石見侍・益田元祥

 

 島根県古代文化センターによる「島根の歴史文化講座」の「島根の戦国時代」第2講が、再びオンラインで開講された。島根県古代文化センター専門研究員の目次謙一氏が、「石見の領主と戦国大名~益田氏と毛利氏~」というテーマで講演した。

 第1講は出雲国尼子氏のお家再興の話だったが、第2講は石見国益田氏の話である。石見国は、東に出雲国、西に長門国と周防国、南は安芸国に囲まれた島根県西部に位置する。平地が分散する山間の地であり、盆地毎に領主が並び立ち、勢力を広げ難い地勢だった。福屋、周布、三角、益田、吉見などの各氏がそれぞれの地域を支配していた。

 益田氏は石見益田を本拠としていた武家だが、本姓は藤原氏と言われる。初め浜田の御神本(みかもと)に館を構えたことから御神本氏と称したが、建久9年(1192)の4代兼高の代に居館を益田に移し、以降益田氏と改めた。

 後に毛利氏に臣従し、関ヶ原の戦い後は長門須佐を領した。一族の通字は「兼」、家紋は「九枚笹」である。我が家と同じだ。明治以降は男爵に叙爵され、子孫は萩市須佐を離れて都内に在住している。

 益田元祥は石見七尾城主で、第20代当主である。毛利氏の重臣。妻は吉川元春の娘。毛利元就が烏帽子親で、通字は「兼」だが、元就の一字を貰い「元祥」とした。

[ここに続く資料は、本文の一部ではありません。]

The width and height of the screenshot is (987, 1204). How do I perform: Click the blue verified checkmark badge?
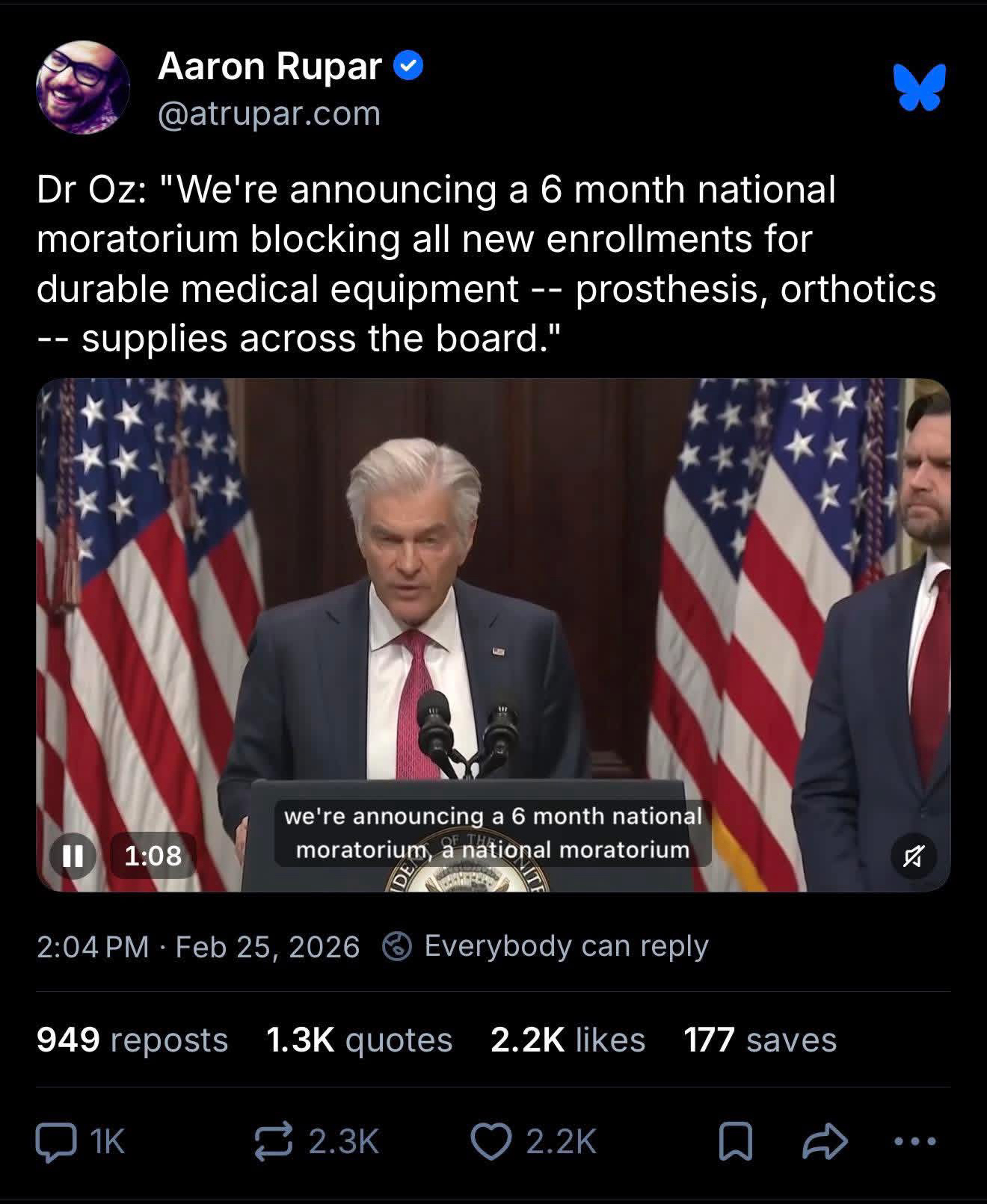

 講演は、「益田元祥はなぜ家康の誘いを断ったのか」から始まった。関ヶ原の戦いで西軍に与した毛利輝元は石見国を含め大半を失い、周防・長門の2か国のみとなった。輝元家臣の元祥は、石見国1万石から退去を迫られた。

 「石見国に残りたければ、わしに使えよ。さすれば所領は安堵する」と、家康に誘われた。元祥は「昔から毛利家に仕えた家臣ではないが、恩義があるので毛利家に仕える」と、家康の誘いを断った。元祥の忠義の篤さに感じ入り、諦めたという。

 石見国は平野が分散し、山間部に点在する盆地に多くの領主が割拠していた。領主同士は婚姻関係で盟約を交わし、関係を深めた。益田氏は、大内氏の重臣・陶氏と関係を深めていく。

 毛利氏は安芸国の有力者となり、陶氏と関係を深める。益田と毛利は陶晴賢の下剋上に協力し、大内義隆を自害させる。毛利元就は弘治元年(1555)、厳島の戦いで陶晴賢を破り大内氏は滅び、周防・長門両国を支配下に置く。益田は毛利との関係が悪化するが、配下に入り和睦し、共に出雲国尼子氏を平定する。元就から「元」の一字を与えられ、益田元祥と名乗る。

 元祥は吉川元春の娘と結婚し毛利との連携を強め、国人領主連合の盟主的存在となる。毛利輝元(元就の孫)の親族や側近との婚姻を通じ、関係強化を図って行った。関ヶ原の戦い以後は萩藩の家臣となる。後に吉川広家の次男を養子に迎え、益田氏は永代家老家となった。

 益田元祥が家康の誘いを断った訳は毛利輝元への忠義もあるが、自ら石見国を築き上げてきた「石見侍」としての自負があったのではないだろうか。自らを「石見国付之者」と称したように、元祥は石見の侍だった。

 家康は、大名格に評価した元祥の政治力と、石見国の日本海に通じた経済基盤と石見銀山の銀が欲しかったのだろう。

 甲冑を着け騎乗する益田元祥の肖像画が残されている。天才絵師・狩野永徳の父・狩野松栄(直信、源七)の作で、国の重要文化財に指定されている。鞍の下に虎の皮が描かれており、益田氏の対外交易が窺える。

 同様に、益田家第15代当主・益田兼堯の肖像画も残されている。文明11年(1479)に、雪舟によって描かれた国の重要文化財である。雪舟が涙でねずみを描いた話は有名だが、文明10年頃に石見国を訪れている。

 古くから島根県益田市は雪舟の町として、医光寺と萬福寺の雪舟庭園や雪舟が晩年を過ごした東光寺跡に建つ大喜庵などが有名だが、雪舟や益田家に関する資料を収集した「益田市立雪舟の郷記念館」が当時の栄華を伝えている。